It was "kind of ridiculous," said Marc Benioff this afternoon at Software 2007, that salesforce.com had to build a substantial and costly infrastructure "just to host a contact manager" when the company was first getting under way. When you’re the first, though, he said, you really don’t have a choice — but once that infrastructure was all built, he said, "We looked at this and said, ‘Maybe there’s another business model here.’"
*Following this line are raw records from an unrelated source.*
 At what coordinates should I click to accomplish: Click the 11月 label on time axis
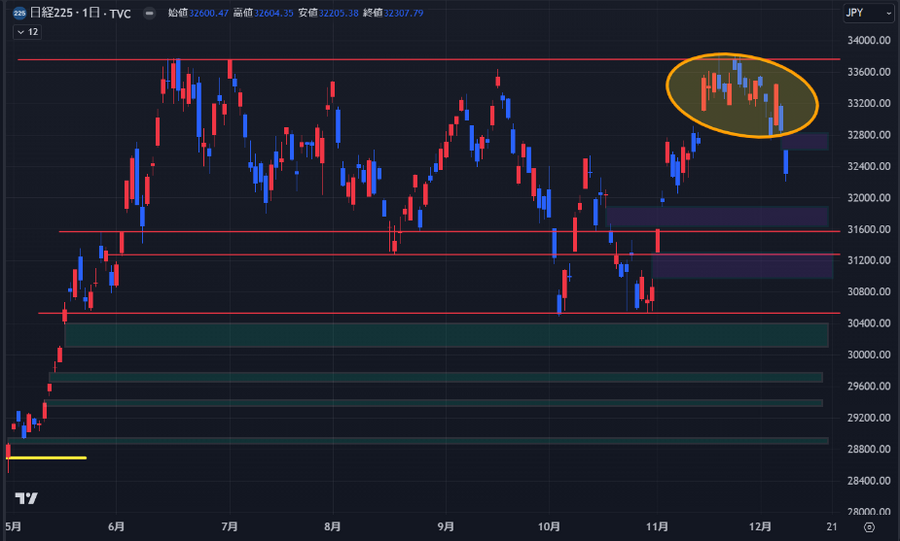point(657,526)
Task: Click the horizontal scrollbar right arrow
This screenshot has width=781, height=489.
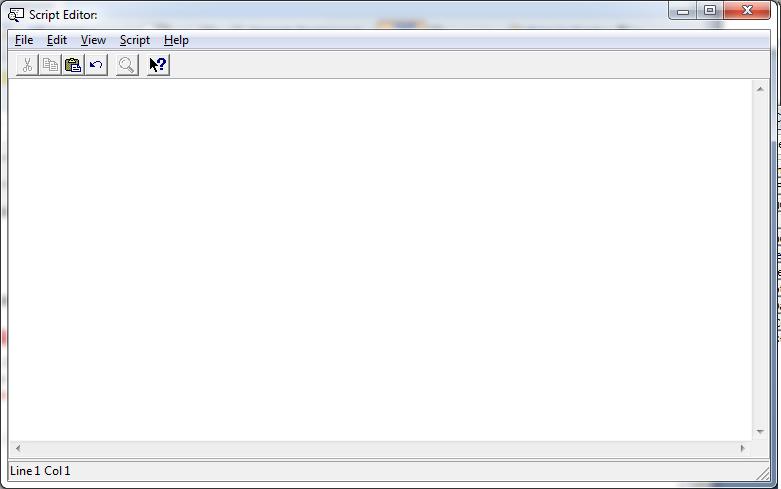Action: 743,448
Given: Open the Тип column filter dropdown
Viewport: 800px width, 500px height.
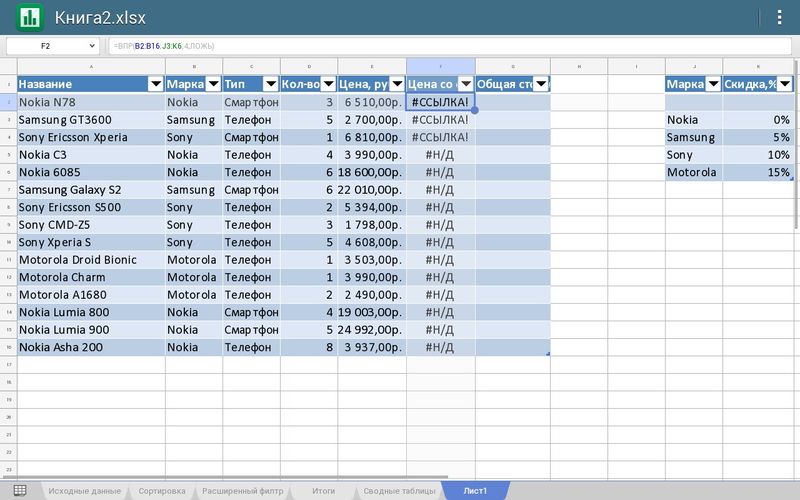Looking at the screenshot, I should [x=269, y=84].
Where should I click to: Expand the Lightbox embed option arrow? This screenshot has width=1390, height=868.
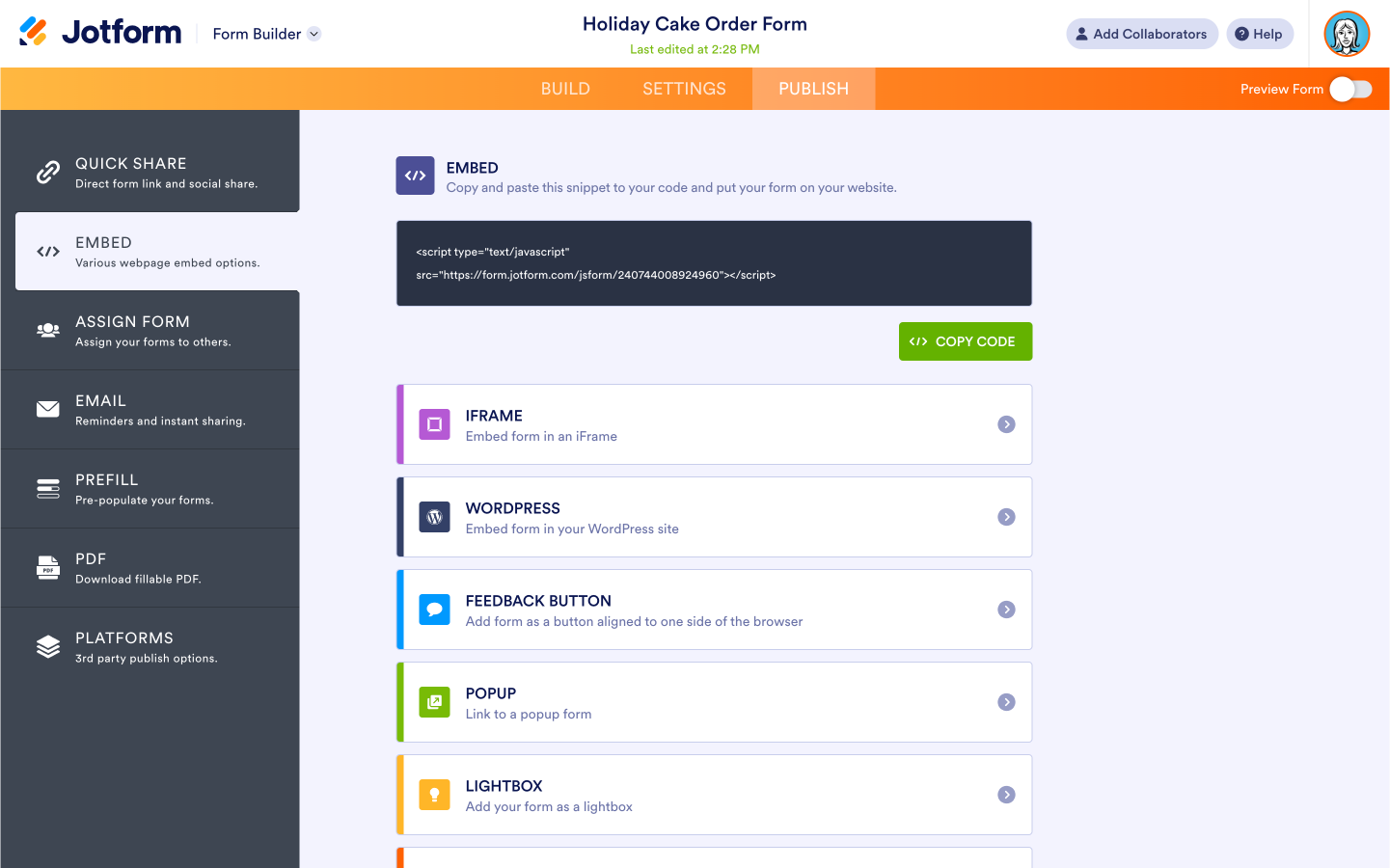click(1006, 795)

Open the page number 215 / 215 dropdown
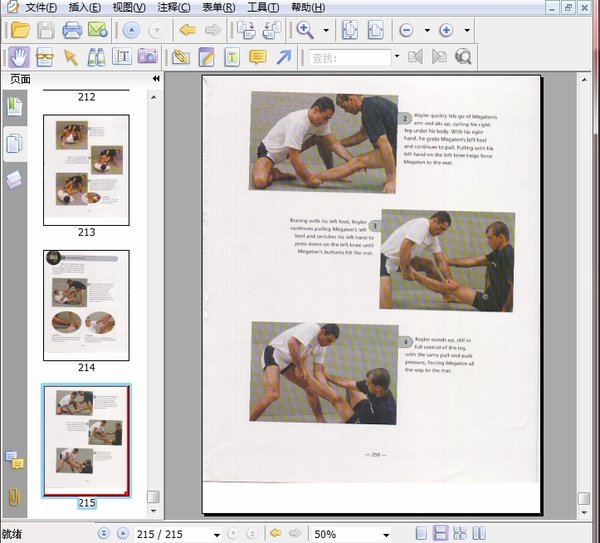tap(217, 535)
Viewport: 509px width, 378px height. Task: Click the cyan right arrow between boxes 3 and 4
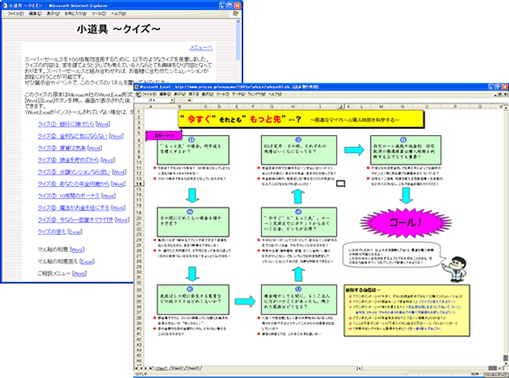pyautogui.click(x=245, y=301)

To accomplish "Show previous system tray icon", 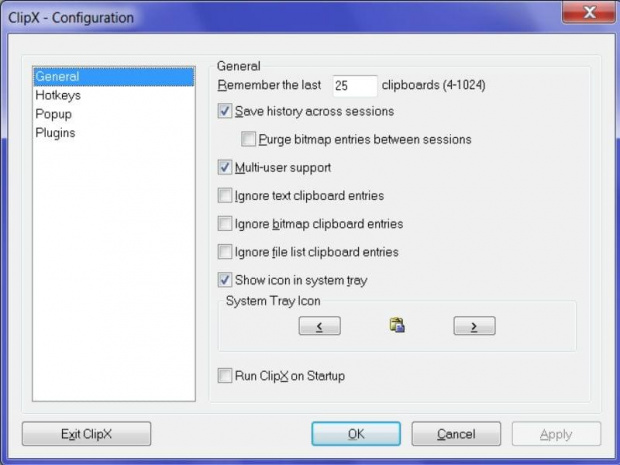I will click(319, 326).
That’s how Marc introduced the entrepreneurial opportunity of the Salesforce Platform. "We want to let small companies go up against the big software vendors: there’s ‘way too many good ideas on our IdeaExchange for us to do them all." He introduced the team from Appirio, who went from an IdeaExchange suggestion to a product in just a few months. "We provide developers free access to our platform," he said, and quoted a number of independent developers who had found the salesforce.com platform to be a far more productive work environment than what they’d been using before.

Marc emphasized the extension of the platform opportunity beyond the well-known salesforce.com domains of sales force automation and customer relationship management. EditGrid, a general purpose spreadsheet from a Hong Kong-based team, was one of his examples. Adam Gross then joined Marc to demo a conference management application with an Adobe Flex front end. The dynamic user interface of Flex was integrated, under the hood, with the same data sources that support the salesforce.com HTML user interface.

Publishing that conference management tool to AppExchange concluded the demo, sending an unmistakable message to the entrepreneurs in the audience. "The vision," said Marc, "combines tools, technology, and a community to make you successful."